The report found most data breaches investigated were caused by external sources: Sixty-nine percent of breaches resulted from these sources, while only 11 percent of breaches were linked to business partners.

The study said insiders caused 49 percent of breaches, which is an increase over previous report findings, primarily due to an expanded dataset and the types of cases studied by the Secret Service, Verizon said.

Many breaches involved privilege misuse, the report stated, with 48 percent of breaches attributed to users who, for malicious purposes, abused their right to access corporate information. An additional 40 percent of breaches were the result of hacking, while 28 percent were due to social tactics and 14 percent to physical attacks. The report said as in previous years, nearly all data was breached from servers and online applications, with 85 percent of breaches not considered highly difficult; 87 percent of victims had evidence of the breach in their log files, yet missed it.

“The reduction in breaches is a positive sign that we are gaining some ground in the fight against cybercrime,” said Verizon Business’ vice president of technology and enterprise innovation, Peter Tippett. “As we are able to share more information through the use of the VERIS security research framework to gather comparative security data such as the caseload of the Secret Service, we believe we will be even better equipped to arm organisations with best practices, processes, tools and services that will continue to make a difference.”

Data breaches continue to occur, according to the report, within all types of organisations. Financial services, hospitality and retail still make up the “Big Three” of industries affected (33 percent, 23 percent and 15 percent, respectively) in the merged Verizon-Secret Service dataset, though tech services edged out retail in Verizon’s caseload.

Sluggish Detection

A growing percentage of cases and a stunning 94 percent of all compromised records in 2009 were attributable to financial services. More than half of the breaches investigated by Verizon in 2009 occurred outside the United States, while the bulk of the breaches investigated by the Secret Service occurred in the United States.
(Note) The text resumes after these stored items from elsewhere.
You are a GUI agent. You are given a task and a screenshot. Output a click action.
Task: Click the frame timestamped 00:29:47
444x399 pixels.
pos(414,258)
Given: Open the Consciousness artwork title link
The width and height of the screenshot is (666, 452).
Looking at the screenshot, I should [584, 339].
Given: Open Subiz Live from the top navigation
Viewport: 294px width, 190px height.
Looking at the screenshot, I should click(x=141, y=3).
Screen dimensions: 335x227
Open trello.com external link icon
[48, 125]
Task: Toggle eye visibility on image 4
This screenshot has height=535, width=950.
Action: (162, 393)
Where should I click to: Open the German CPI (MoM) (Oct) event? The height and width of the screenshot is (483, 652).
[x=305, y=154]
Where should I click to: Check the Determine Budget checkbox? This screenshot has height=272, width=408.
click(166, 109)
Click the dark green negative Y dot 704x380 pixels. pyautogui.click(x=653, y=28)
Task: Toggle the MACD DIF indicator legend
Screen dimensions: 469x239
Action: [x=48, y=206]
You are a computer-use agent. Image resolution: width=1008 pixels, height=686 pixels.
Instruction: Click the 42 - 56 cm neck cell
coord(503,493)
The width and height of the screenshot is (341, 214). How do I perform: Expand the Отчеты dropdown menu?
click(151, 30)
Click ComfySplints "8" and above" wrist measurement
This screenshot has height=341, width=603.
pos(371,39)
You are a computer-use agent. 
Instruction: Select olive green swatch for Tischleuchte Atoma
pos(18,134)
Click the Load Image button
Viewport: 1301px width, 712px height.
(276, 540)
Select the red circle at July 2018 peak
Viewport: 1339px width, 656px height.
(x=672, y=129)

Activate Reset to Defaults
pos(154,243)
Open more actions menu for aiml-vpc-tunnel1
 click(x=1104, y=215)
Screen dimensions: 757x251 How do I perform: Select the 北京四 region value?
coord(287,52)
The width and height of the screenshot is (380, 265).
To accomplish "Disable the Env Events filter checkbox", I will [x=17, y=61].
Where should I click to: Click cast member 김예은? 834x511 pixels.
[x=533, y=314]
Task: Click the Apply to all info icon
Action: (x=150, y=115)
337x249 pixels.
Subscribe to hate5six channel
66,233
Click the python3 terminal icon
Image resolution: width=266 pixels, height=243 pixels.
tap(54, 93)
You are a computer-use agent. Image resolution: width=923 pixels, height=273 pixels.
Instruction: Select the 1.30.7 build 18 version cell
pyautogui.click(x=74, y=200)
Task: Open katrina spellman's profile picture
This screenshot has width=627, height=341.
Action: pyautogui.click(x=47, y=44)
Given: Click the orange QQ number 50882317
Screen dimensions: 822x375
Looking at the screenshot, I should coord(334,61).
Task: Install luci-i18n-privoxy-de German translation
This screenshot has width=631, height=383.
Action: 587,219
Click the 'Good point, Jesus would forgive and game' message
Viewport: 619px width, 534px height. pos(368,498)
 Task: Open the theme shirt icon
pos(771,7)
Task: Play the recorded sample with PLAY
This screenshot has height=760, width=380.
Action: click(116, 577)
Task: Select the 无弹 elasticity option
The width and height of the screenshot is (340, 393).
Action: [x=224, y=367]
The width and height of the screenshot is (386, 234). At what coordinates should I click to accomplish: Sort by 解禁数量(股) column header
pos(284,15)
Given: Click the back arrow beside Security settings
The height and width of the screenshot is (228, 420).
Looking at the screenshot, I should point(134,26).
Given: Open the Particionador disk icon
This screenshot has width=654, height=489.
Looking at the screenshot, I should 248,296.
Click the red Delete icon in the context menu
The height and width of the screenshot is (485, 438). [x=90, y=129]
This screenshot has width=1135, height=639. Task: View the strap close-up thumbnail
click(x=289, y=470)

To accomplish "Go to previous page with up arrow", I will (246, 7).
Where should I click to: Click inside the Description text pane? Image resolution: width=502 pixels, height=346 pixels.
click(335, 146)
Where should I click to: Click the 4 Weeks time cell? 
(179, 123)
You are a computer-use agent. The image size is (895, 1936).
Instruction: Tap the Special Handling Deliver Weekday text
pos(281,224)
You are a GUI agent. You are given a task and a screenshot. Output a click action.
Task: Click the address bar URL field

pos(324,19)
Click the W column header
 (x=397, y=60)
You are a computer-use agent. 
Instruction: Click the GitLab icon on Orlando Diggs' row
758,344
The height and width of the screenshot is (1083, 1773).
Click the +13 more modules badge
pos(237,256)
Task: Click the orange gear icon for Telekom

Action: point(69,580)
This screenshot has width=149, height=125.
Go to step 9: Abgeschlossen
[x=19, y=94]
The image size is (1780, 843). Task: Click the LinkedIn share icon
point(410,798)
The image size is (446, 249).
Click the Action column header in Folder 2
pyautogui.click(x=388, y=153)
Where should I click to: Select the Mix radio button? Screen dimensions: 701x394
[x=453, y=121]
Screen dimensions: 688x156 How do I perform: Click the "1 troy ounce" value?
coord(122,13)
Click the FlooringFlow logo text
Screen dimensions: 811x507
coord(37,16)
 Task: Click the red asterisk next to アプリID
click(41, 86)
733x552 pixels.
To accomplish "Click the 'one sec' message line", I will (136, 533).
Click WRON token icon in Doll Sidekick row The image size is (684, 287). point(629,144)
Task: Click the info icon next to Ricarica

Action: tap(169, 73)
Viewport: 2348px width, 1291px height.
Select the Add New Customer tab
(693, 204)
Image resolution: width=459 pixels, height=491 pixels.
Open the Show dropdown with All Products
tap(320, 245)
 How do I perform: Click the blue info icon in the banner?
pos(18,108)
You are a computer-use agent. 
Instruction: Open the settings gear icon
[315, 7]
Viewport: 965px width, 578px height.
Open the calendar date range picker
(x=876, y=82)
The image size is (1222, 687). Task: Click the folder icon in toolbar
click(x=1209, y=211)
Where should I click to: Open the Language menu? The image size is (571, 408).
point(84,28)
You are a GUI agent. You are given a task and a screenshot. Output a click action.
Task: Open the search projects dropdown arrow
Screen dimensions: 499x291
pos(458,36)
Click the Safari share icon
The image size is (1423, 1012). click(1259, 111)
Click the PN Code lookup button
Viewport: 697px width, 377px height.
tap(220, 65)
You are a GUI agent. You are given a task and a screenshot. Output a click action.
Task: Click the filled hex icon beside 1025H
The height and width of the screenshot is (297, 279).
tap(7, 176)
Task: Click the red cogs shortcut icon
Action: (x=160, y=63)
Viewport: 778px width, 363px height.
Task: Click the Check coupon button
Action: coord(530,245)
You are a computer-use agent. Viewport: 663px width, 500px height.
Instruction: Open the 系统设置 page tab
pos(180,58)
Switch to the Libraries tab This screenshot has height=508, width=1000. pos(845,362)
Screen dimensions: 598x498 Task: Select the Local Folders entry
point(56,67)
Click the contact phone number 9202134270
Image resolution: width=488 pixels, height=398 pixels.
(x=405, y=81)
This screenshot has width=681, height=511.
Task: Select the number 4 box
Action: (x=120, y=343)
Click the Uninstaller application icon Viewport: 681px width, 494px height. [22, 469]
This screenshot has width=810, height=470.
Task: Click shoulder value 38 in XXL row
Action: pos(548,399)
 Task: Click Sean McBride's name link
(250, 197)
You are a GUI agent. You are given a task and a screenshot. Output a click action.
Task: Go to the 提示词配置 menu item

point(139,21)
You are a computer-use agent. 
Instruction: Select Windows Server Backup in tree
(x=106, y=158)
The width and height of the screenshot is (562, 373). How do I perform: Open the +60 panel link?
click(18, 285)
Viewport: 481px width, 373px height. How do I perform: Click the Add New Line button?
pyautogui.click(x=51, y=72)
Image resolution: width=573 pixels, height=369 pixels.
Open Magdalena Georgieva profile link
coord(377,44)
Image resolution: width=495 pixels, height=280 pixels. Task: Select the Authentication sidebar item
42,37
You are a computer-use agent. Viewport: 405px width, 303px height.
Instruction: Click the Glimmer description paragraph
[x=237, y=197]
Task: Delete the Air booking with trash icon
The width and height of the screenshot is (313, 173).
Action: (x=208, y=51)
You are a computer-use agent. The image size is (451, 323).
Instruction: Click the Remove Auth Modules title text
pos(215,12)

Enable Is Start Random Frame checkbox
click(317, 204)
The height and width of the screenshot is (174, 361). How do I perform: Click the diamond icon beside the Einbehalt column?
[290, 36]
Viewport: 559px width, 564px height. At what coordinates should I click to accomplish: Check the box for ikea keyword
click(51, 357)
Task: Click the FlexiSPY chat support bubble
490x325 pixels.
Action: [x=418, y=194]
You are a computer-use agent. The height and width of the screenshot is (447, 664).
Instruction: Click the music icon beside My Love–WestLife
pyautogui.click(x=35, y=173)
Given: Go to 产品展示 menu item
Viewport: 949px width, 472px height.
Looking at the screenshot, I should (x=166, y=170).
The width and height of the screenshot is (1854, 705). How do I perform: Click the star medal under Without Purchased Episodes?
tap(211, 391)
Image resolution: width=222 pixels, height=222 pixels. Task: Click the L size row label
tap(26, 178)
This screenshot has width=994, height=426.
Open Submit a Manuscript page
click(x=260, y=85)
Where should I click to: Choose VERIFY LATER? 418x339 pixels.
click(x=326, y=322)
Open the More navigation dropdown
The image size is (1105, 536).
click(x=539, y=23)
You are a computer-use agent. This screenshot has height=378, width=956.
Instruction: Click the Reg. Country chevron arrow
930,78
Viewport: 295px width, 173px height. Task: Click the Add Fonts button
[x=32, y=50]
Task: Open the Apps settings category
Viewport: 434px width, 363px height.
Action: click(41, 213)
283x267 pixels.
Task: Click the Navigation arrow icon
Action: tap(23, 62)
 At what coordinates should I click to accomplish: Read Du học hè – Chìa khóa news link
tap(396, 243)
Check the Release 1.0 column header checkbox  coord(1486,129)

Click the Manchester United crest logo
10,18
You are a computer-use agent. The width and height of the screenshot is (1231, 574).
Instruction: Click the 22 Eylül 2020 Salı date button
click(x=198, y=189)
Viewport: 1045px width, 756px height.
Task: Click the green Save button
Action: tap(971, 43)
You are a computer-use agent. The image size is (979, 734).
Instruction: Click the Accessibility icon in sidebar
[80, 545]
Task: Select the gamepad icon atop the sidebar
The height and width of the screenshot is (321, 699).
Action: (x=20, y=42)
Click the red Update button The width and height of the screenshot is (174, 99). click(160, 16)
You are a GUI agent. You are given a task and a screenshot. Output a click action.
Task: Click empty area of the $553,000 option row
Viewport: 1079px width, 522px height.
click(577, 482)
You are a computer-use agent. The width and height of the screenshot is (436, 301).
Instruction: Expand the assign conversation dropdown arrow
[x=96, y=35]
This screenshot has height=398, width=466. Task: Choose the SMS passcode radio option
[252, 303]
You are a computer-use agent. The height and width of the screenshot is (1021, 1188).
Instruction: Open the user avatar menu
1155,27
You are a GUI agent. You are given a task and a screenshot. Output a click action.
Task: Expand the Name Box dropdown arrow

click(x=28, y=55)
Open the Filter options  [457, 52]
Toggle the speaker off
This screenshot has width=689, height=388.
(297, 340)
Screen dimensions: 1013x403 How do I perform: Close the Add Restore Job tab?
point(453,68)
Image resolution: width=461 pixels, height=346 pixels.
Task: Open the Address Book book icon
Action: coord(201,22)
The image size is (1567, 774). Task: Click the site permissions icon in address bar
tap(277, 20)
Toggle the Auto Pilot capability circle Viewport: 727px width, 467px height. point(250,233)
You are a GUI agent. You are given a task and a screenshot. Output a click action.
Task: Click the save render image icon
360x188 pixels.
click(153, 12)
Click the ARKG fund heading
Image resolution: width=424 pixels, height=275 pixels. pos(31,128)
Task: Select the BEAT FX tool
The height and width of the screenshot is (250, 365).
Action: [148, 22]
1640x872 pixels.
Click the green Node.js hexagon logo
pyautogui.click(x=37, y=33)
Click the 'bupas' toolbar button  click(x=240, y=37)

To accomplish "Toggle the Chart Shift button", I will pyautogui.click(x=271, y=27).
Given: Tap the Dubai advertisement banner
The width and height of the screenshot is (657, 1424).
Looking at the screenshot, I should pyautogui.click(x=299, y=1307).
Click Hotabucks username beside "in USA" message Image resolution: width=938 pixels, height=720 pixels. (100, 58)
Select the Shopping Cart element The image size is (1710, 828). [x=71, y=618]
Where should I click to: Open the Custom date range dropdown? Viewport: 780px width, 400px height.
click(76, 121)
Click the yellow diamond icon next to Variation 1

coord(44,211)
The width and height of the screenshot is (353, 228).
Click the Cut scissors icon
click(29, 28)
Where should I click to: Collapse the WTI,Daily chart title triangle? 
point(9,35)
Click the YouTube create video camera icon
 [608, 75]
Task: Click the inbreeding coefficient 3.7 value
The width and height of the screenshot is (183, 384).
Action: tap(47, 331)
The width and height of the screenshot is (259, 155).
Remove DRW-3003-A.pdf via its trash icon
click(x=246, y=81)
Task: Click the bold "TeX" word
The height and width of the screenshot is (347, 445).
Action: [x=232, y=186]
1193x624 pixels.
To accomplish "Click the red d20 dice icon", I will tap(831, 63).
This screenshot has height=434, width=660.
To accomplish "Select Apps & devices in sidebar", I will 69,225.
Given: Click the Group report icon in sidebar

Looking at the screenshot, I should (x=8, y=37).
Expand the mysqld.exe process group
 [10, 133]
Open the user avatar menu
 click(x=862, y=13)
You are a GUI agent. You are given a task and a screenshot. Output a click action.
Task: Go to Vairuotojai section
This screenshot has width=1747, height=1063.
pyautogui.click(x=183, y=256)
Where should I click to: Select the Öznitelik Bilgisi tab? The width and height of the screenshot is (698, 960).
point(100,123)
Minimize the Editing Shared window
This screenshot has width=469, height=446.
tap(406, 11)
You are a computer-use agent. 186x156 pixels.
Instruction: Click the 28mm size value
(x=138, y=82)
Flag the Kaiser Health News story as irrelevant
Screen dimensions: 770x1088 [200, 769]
The report found no correlation between an organisation’s size and its chances of suffering a data breach.

The 2010 report concluded that being prepared remains the best defence against security breaches. “For the most part, organisations still remain sluggish in detecting and responding to incidents. Most breaches (60 percent) continue to be discovered by external parties and then only after a considerable amount of time,” the report concluded. “And while most victimised organisations have evidence of a breach in their security logs, they often overlook them due to a lack of staff, tools or processes.”